Domingo, 28 / 12 / 2014

O Globo
"Estados pagam pensão a 104 ex-governadores"

Benefício existe em 21 unidades da Federação e custa R$ 47 milhões ao ano 

Um levantamento do GLOBO nas 27 unidades da Federação mostra que 104 ex-governadores e 53 viúvas recebem aposentadoria vitalícia. Esses benefícios custam R$ 47 milhões ao ano e são pagos em 21 estados, informam Simone Iglesias e Chico de Gois. Em 11 deles, a regra está ativa e valerá para quem está deixando o cargo. A lei mais recente foi aprovada no mês passado pela Bahia, beneficiando o atual governador, Jaques Wagner (PT). Quem também passará a receber a aposentadoria é a ex-governadora do Maranhão Roseana Sarney (PMDB). Há também casos como o da ex-companheira de Leonel Brizola, que recebe do Estado do Rio e do Rio Grande do Sul, e de Pedro Pedrossian, que governou o Mato Grosso antes da divisão, mas depois administrou também o Mato Grosso do Sul, acumulando, com isso, duas pensões.

Folha de S.Paulo
"Alta de tarifas ameaça projeção para inflação"

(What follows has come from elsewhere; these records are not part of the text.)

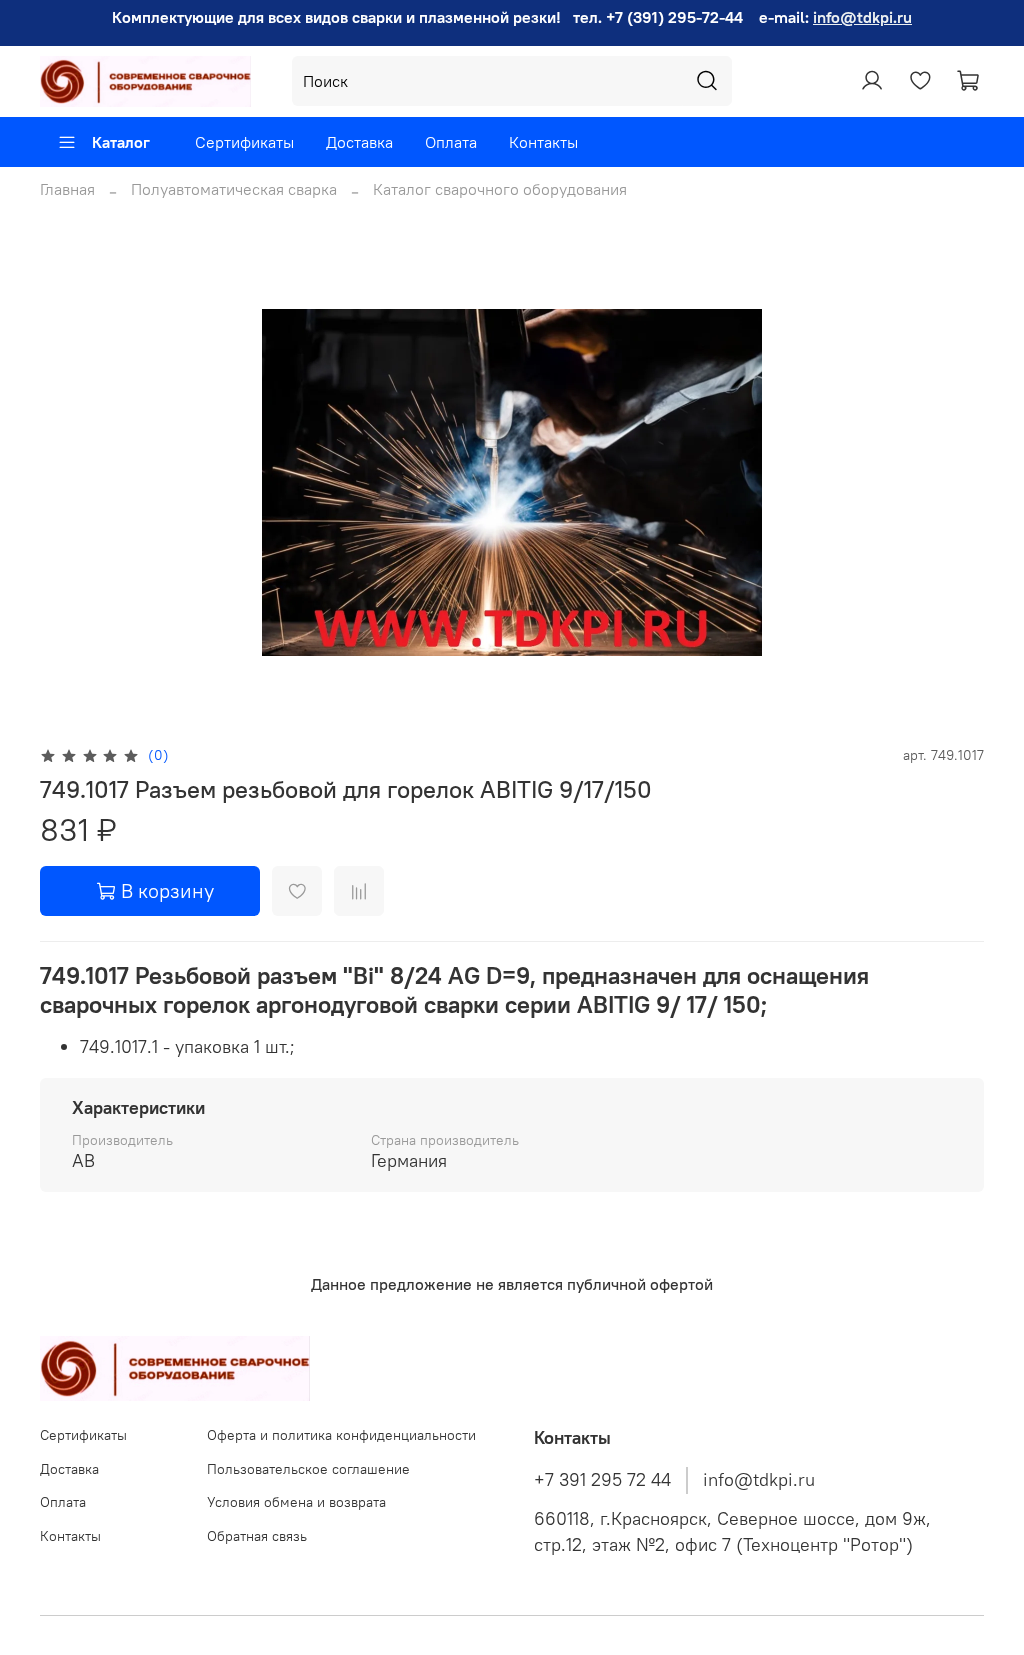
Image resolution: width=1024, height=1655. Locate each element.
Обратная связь (257, 1536)
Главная (67, 189)
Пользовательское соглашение (308, 1469)
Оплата (451, 142)
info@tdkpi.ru (862, 17)
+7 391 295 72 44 (602, 1480)
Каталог (121, 142)
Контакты (543, 142)
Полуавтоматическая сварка (234, 189)
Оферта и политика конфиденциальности (341, 1435)
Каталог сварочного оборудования (500, 189)
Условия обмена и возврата (296, 1502)
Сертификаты (244, 142)
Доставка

Energia, transportes e combustíveis podem ter peso maior em índice oficial 

A alta da conta de luz em 2015 — que só em janeiro subirá 8,3% — põe em xeque as projeções oficiais para uma inflação abaixo do teto anual de 6,5% fixado em lei. O BC prevê IPCA de até 6,1% em 2015. Bancos consultados estimam 6,5% ou mais. Enquanto as previsões oficiais situam a elevação de tarifas residenciais em 17% no próximo ano. Analistas do mercado esperam 20%, A fatura de energia elétrica responde por 2,9% do orçamento familiar considerado na apuração do IPCA. Os especialistas trabalham com a possibilidade de uma alta mais expressiva porque há dúvidas sobre os repasses da usina de Itaipu e de encargos setoriais. Há também o impacto de outros "fortes aumentos" de preços de serviços públicos. As tarifas de transportes e os preços dos combustíveis devem subir. Essas altas, porém, podem ser compensadas pelo ritmo lento da economia. O consumo deve ser contido por um aumento menor do salário-mínimo e juros mais altos.